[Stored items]
-.-.-
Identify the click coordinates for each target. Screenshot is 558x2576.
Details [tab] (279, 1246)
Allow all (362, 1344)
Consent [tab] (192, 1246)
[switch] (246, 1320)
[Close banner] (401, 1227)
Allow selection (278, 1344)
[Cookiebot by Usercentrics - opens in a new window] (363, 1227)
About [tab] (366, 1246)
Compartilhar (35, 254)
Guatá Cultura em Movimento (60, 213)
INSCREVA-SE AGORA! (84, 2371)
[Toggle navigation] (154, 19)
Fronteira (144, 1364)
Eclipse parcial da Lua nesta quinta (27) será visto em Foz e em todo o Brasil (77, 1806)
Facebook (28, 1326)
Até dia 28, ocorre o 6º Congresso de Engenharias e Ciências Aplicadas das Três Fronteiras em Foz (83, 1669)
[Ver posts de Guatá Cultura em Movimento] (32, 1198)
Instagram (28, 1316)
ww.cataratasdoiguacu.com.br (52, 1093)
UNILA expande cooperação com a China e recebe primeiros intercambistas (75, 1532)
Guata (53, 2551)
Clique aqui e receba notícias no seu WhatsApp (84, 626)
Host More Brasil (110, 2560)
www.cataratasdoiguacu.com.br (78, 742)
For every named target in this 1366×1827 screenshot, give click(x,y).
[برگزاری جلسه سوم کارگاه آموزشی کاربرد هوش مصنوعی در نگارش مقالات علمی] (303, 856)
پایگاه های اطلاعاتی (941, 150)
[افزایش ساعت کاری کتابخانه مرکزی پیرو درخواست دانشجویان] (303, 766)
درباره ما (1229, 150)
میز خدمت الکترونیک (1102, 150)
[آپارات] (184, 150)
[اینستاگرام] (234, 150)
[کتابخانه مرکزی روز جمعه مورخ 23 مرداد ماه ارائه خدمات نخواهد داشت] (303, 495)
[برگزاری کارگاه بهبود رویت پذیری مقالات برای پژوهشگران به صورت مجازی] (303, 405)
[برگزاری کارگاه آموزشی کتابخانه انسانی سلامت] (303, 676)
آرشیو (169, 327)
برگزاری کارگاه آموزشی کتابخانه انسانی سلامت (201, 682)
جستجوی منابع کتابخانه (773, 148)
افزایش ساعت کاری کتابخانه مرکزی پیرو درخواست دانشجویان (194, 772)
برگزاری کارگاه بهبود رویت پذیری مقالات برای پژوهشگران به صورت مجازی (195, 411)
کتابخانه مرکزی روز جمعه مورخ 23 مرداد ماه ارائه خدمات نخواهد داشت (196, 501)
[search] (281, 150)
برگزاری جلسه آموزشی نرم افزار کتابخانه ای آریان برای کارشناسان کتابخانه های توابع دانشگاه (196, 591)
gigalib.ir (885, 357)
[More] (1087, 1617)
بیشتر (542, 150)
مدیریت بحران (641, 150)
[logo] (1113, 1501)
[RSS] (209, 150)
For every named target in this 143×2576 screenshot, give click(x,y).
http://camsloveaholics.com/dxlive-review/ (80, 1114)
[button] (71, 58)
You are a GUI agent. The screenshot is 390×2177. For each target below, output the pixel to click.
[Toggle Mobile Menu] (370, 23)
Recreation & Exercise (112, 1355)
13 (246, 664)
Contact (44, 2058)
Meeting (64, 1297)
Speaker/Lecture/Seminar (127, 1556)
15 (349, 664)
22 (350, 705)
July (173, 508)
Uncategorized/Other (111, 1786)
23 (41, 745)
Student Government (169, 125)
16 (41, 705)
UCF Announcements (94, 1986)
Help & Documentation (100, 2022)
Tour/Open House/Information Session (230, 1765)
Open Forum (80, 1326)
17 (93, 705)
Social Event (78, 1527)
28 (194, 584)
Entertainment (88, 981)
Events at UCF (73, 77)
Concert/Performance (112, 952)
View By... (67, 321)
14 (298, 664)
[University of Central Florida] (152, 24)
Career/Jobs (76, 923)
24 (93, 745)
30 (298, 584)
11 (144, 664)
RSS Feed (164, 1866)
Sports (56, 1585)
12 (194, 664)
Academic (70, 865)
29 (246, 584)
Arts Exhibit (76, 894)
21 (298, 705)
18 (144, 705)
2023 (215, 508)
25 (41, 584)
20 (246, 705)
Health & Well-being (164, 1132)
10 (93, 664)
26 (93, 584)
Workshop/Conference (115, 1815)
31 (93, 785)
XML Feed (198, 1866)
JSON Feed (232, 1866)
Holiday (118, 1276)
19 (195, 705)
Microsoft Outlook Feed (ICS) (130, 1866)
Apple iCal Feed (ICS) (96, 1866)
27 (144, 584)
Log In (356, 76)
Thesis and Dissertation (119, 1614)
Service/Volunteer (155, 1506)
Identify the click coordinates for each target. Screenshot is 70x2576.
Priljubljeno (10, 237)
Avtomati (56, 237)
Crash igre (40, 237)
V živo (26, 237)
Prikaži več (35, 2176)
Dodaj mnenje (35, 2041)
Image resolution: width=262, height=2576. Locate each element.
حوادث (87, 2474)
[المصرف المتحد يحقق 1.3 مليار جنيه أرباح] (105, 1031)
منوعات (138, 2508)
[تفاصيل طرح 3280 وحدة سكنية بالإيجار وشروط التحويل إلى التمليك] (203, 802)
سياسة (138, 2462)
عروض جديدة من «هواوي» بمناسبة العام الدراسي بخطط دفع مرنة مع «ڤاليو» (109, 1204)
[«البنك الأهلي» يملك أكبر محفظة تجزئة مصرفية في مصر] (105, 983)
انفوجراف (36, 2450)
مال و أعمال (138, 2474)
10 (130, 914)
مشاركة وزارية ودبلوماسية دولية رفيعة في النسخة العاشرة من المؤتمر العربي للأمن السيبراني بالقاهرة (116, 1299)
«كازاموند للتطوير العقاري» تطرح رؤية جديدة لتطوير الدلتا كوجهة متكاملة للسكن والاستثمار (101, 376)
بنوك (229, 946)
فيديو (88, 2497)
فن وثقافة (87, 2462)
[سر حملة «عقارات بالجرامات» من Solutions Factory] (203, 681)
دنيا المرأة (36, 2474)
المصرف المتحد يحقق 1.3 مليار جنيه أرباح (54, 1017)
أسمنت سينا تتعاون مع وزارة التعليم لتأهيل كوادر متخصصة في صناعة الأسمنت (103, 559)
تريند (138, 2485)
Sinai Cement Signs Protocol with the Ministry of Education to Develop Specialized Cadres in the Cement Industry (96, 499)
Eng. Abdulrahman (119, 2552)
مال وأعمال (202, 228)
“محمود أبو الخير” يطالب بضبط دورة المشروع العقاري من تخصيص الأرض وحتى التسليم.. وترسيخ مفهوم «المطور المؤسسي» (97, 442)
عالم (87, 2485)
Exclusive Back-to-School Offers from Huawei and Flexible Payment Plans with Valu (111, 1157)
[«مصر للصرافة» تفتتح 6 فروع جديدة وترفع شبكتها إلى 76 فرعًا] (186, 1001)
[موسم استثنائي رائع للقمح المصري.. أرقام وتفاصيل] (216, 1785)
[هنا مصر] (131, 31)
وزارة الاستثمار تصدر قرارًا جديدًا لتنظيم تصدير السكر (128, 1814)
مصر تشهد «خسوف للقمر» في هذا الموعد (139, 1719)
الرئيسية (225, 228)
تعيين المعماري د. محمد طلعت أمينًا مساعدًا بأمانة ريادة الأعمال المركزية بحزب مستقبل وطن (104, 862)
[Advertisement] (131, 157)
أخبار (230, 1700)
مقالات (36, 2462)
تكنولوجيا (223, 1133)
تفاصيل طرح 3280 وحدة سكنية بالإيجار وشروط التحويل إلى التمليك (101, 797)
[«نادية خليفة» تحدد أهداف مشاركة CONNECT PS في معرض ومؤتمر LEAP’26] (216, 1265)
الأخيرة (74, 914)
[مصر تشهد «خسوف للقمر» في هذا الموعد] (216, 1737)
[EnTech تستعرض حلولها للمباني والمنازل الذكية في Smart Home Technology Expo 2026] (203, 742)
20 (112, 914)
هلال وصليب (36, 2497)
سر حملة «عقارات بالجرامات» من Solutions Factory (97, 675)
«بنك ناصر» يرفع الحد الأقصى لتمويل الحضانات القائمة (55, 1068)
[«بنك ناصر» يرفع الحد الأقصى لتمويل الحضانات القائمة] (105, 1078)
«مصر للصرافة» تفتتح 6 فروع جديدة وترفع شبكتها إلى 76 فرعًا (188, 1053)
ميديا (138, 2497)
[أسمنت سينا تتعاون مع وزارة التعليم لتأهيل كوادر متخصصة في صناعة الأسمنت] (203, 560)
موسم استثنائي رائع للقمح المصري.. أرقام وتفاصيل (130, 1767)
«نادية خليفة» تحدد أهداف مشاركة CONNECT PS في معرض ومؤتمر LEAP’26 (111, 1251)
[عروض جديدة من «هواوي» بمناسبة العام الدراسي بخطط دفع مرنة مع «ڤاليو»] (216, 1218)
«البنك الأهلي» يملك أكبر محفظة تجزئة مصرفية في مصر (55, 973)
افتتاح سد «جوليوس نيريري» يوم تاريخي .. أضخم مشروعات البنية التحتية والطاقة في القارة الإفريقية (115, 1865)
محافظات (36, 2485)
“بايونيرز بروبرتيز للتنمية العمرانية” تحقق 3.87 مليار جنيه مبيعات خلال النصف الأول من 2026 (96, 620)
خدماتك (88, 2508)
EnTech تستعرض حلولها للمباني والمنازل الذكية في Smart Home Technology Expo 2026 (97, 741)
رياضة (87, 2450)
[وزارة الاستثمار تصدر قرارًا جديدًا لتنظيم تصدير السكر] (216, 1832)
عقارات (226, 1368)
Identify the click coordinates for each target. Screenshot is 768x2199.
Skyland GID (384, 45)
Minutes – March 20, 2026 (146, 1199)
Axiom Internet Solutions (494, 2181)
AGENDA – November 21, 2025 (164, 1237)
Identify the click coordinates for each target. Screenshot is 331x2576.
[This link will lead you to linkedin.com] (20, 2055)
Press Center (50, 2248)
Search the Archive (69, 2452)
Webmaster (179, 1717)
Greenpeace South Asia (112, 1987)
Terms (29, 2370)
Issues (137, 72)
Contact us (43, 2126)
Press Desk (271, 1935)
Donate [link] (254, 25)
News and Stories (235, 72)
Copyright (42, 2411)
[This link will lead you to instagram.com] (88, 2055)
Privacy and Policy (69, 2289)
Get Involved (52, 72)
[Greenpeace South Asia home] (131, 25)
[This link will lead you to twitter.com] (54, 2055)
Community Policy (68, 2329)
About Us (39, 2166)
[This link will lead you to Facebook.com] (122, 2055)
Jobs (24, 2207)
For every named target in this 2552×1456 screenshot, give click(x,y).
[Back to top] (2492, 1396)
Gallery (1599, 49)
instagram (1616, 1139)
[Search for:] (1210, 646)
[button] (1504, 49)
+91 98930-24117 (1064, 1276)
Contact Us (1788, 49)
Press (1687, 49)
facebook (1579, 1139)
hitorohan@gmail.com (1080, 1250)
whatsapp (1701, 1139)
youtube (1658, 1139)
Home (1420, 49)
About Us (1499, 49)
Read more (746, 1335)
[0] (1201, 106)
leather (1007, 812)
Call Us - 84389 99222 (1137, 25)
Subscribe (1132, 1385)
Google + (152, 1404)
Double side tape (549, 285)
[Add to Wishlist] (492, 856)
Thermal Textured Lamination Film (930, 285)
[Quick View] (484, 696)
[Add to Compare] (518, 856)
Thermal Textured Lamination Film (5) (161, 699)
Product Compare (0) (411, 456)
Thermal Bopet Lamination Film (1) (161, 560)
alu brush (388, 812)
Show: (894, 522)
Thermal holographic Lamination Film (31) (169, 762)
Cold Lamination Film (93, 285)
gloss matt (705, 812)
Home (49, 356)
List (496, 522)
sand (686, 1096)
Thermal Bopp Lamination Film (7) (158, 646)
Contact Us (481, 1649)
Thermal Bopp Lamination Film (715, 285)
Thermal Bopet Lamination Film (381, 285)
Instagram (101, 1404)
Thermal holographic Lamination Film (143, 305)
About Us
-.-.-
* _Task prompt_: Where in the entries above does the word "شبكتها" appear? Copy each line that has it.

* _Exercise output_:
[«مصر للصرافة» تفتتح 6 فروع جديدة وترفع شبكتها إلى 76 فرعًا] (186, 1001)
«مصر للصرافة» تفتتح 6 فروع جديدة وترفع شبكتها إلى 76 فرعًا (188, 1053)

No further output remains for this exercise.